INVENTORIES AND COST OF SALES
A precise inventory valuation under the LIFO (last-in, first-out)
method can only be made at the end of each fiscal year;
therefore, interim LIFO inventory valuation determinations,
including the determination at April 30, 1999, must necessarily
be based on management's estimate of expected fiscal year-end
inventory levels and costs.
Inventories consist of the following:
April 30, July 31,
1999 1998
Finished goods $50,222 $27,784
Work in process 8,921 9,291
Raw materials 21,001 15,067
80,144 52,142
Less LIFO provision 4,579 4,574
$75,565 $47,568
COMPREHENSIVE INCOME
The components of comprehensive income for the three and nine
months ended April 30, 1999 and 1998 were as follows:
Three Months Ended Nine Months Ended
April 30, April 30,
1999 1998 1999 1998
Net income $17,299 $14,071 $38,879 $26,343
Aggregate currency 1,319 290 1,097 1,288
translation adjustment $18,618 $14,361 $39,976 $27,631
BASIC AND DILUTED EARNINGS PER SHARE
The following table sets forth the computation of basic and
diluted earnings per share:
Three Months Ended Nine Months Ended
April 30, April 30,
1999 1998 1999 1998
Net income $17,299 $14,071 $38,879 $26,343
Denominator for basic
earnings per share --
weighted average share 43,792 43,687 43,792 43,650
Effect of dilutive securities
- employee stock options
and unvested restricted
shares 1,123 707 1,123 774
Denominator for diluted
earnings per share --
weighted average shares
adjusted for dilutive
securities 44,915 44,394 44,915 44,424
Earnings per common share $ .40 $ .32 $ .89 $ .60
Earnings per common share -
assuming dilution $ .39 $ .32 $ .87 $ .59
COMMITMENTS AND CONTINGENCIES
The Company is a party to personal injury and property damage
litigation arising out of incidents involving the use of its
products.

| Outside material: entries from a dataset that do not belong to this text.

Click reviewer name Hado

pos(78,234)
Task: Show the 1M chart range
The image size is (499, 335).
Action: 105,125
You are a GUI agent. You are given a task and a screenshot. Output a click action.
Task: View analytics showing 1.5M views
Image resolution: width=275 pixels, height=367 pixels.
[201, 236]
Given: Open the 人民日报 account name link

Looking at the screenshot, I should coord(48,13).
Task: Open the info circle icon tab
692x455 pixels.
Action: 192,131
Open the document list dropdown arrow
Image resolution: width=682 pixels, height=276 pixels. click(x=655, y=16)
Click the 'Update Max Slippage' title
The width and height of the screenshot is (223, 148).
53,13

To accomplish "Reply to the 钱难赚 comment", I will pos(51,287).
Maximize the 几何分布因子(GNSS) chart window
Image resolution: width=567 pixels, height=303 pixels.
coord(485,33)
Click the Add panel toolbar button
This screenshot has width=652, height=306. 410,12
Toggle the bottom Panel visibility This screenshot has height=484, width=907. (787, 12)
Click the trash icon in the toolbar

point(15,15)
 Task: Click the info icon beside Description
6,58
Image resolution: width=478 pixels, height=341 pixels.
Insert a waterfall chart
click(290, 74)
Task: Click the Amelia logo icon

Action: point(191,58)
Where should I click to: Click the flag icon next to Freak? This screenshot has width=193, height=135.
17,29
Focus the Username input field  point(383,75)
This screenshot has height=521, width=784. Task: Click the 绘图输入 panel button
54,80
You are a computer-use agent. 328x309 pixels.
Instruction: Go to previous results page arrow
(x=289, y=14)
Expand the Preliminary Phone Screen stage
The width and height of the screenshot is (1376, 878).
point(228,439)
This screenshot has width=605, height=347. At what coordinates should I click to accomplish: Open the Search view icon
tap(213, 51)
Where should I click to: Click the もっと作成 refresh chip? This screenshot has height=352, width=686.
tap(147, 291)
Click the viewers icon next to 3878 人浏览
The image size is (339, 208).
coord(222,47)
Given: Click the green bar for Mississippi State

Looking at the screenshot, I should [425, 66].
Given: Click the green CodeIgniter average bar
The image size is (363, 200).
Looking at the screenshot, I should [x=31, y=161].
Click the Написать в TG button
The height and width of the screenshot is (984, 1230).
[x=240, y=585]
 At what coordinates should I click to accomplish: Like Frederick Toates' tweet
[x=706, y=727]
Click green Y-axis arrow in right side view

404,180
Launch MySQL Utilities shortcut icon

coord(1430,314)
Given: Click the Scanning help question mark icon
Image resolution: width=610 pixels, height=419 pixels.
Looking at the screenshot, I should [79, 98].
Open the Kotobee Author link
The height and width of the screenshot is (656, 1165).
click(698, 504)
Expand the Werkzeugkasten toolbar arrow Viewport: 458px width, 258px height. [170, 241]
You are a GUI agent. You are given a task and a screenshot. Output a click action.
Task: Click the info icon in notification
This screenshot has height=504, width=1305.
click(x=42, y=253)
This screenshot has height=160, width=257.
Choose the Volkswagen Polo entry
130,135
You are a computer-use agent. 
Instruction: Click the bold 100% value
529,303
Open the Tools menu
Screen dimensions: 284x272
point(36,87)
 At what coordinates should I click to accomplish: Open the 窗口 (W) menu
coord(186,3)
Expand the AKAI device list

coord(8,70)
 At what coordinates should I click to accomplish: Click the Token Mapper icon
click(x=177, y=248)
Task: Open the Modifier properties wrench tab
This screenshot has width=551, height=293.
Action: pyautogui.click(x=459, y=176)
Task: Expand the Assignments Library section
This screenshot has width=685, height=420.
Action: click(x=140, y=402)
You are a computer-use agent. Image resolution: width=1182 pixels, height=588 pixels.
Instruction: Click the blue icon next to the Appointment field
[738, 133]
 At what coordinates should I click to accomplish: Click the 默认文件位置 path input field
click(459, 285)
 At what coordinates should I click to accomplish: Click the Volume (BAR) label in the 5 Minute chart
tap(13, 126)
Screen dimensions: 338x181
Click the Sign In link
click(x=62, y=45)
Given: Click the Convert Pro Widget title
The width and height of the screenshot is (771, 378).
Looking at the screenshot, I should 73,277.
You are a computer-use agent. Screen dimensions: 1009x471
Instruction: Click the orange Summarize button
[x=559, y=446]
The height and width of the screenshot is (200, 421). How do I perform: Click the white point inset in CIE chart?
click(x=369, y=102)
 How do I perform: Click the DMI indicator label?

The Company's insurance program for fiscal year 1999
is comprised of a self-insured retention of $5 million for
domestic claims, insurance coverage of $2 million for
international claims and catastrophic coverage for domestic and
international claims of $75 million in excess of the retention
and international primary coverage. The Company contracts with
an independent firm to provide claims handling and adjustment
services. The Company's estimates with respect to claims are
based on internal evaluations of the merits of individual claims
and the reserves assigned by the Company's independent firm. The
methods of making such estimates and establishing the resulting
accrued liability are reviewed frequently, and any adjustments
resulting therefrom are reflected in current earnings. Claims are
paid over varying periods, which generally do not exceed five
years. Accrued liabilities for future claims are not discounted.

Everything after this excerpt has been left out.